Por trás dessa necessidade de conseguir um chocolate de marca adequada e em formato de ovo para o grande dia (pois se adiasse em uma semana sairia muito mais barato), está um dos motores mais poderosos de nossas ações menos inteligentes: a introjeção da expectativa social.


Você, leitora, quando chegar o domingo, ficará desapontada se receber barras normais ao invés de um ovo; mesmo que sejam muitas. Não vai tirar foto pro Instagram. Os olhos do seu filhinho, pai, não irão brilhar, mesmo que você explique a esperteza do negócio. Ou melhor, me corrijo: talvez a criança, o homem e a mulher todos entendessem e até preferissem essa compra mais econômica e duradoura, mas o medo que você tem de fugir à regra, fazer menos que o socialmente esperado e ser julgado por isso falará mais alto.

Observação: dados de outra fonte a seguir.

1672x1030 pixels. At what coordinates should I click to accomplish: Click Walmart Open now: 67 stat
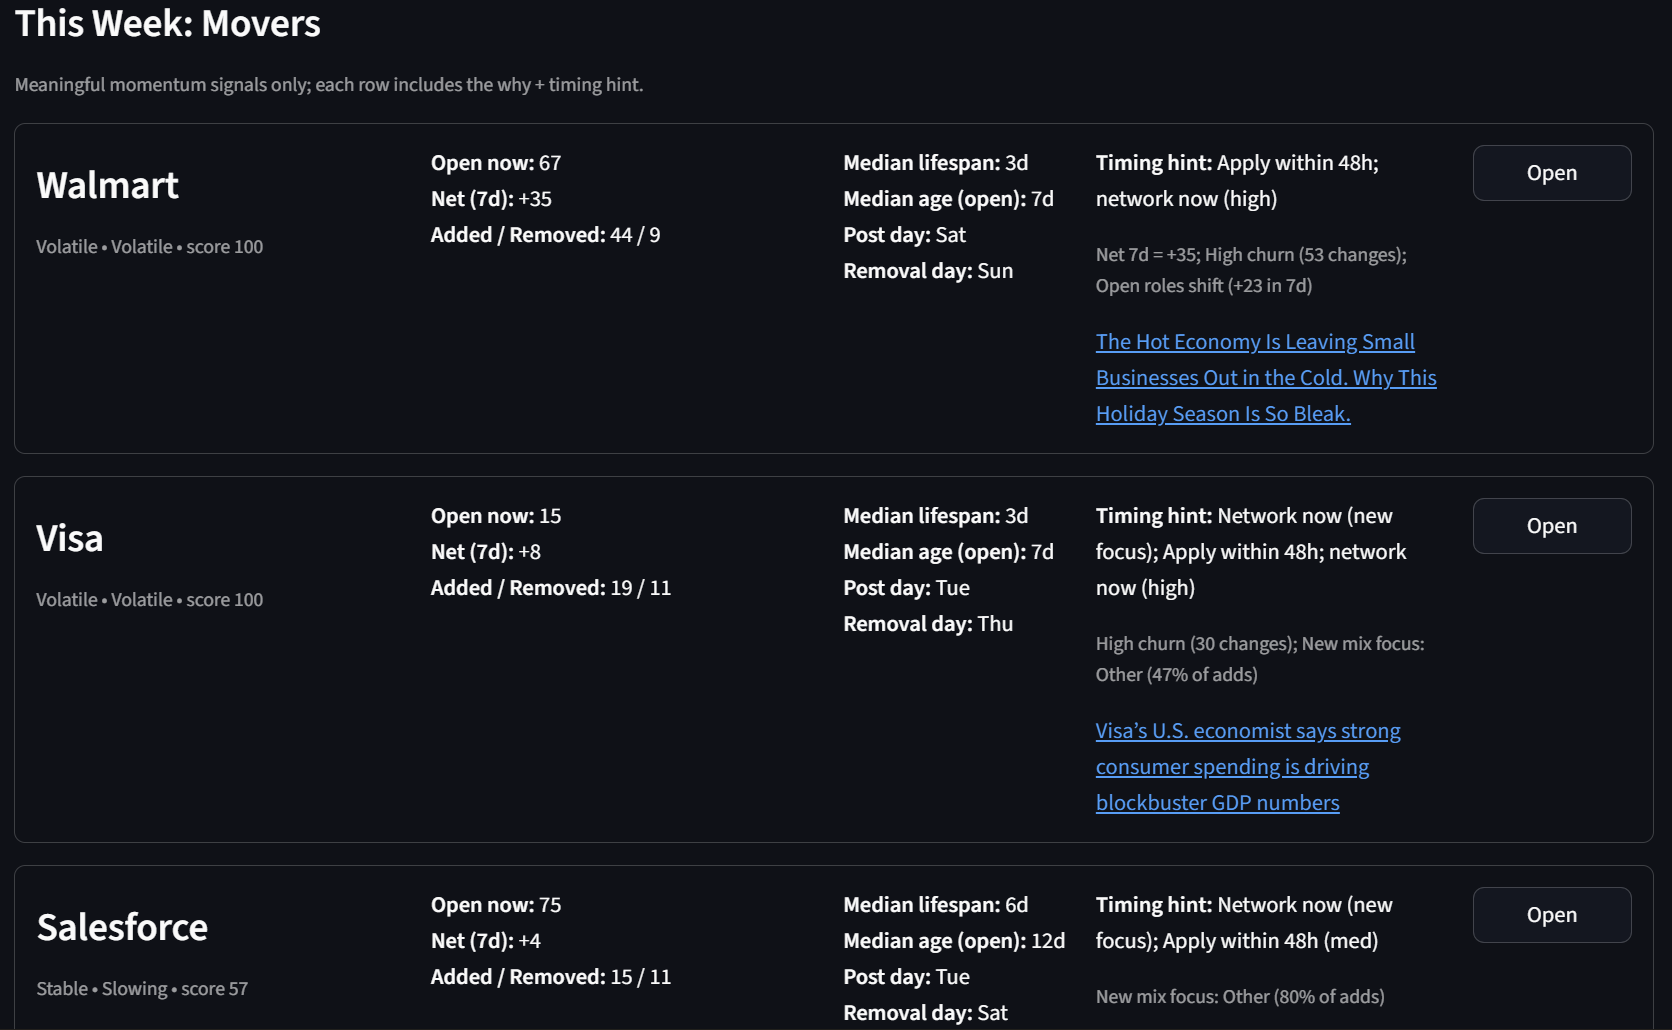(496, 163)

Você poderia comprar barras. Poderia comprar depois do domingo de Páscoa. O prazer seria o mesmo e o rombo na conta muito menor. Mesmo assim, ainda nos próximos dias, antes do fatídico domingo, você estará lá no supermercado, lamentando a própria burrice, mas comprando. Sim, é burrice, não significa nada, é uma convenção arbitrária e cara; mas você não quer falhar; você precisa se adequar à expectativa alheia, ou melhor, à expectativa que você tem da expectativa alheia. Interesses poderosos se alimentam desse sentimento.

Por isso, deixo para você que se revolta com os preços dos ovos e quer ver mudança neste mundo meu apoio e também um conselho. Recomendo, aproveitando a data, um pouco da culpa católica. Enquanto estiver à caça do ovo ideal nestes dias que antecedem a páscoa, talvez quando for deixar para comprá-lo na sexta-feira santa, talvez até na manhã do domingo, oferecendo o dobro ou o triplo do preço já exorbitante, sentirá dentro de si aquele ódio amargo contra a ganância dessas empresas. Nesse momento, pare, medite na lição espiritual deste texto, bata no peito e repita comigo: mea culpa, mea maxima culpa.

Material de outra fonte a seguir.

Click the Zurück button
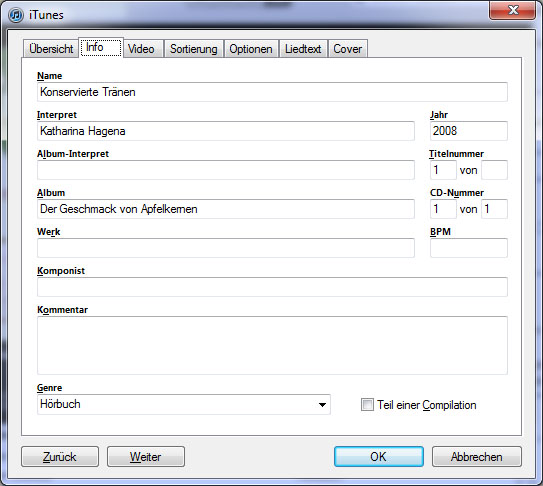 [x=60, y=457]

Ou então você pode libertar sua mente e ter uma Páscoa em termos que façam sentido para você, aceitando de olhos abertos o preço das próprias escolhas. Pode ainda entrar na dança e aprender a fazer e vender seus próprios ovos de Páscoa ou criar novas e inesperadas formas de celebrar a data. E daí talvez você descubra a relação entre lucrar e não se curvar à expectativa alheia.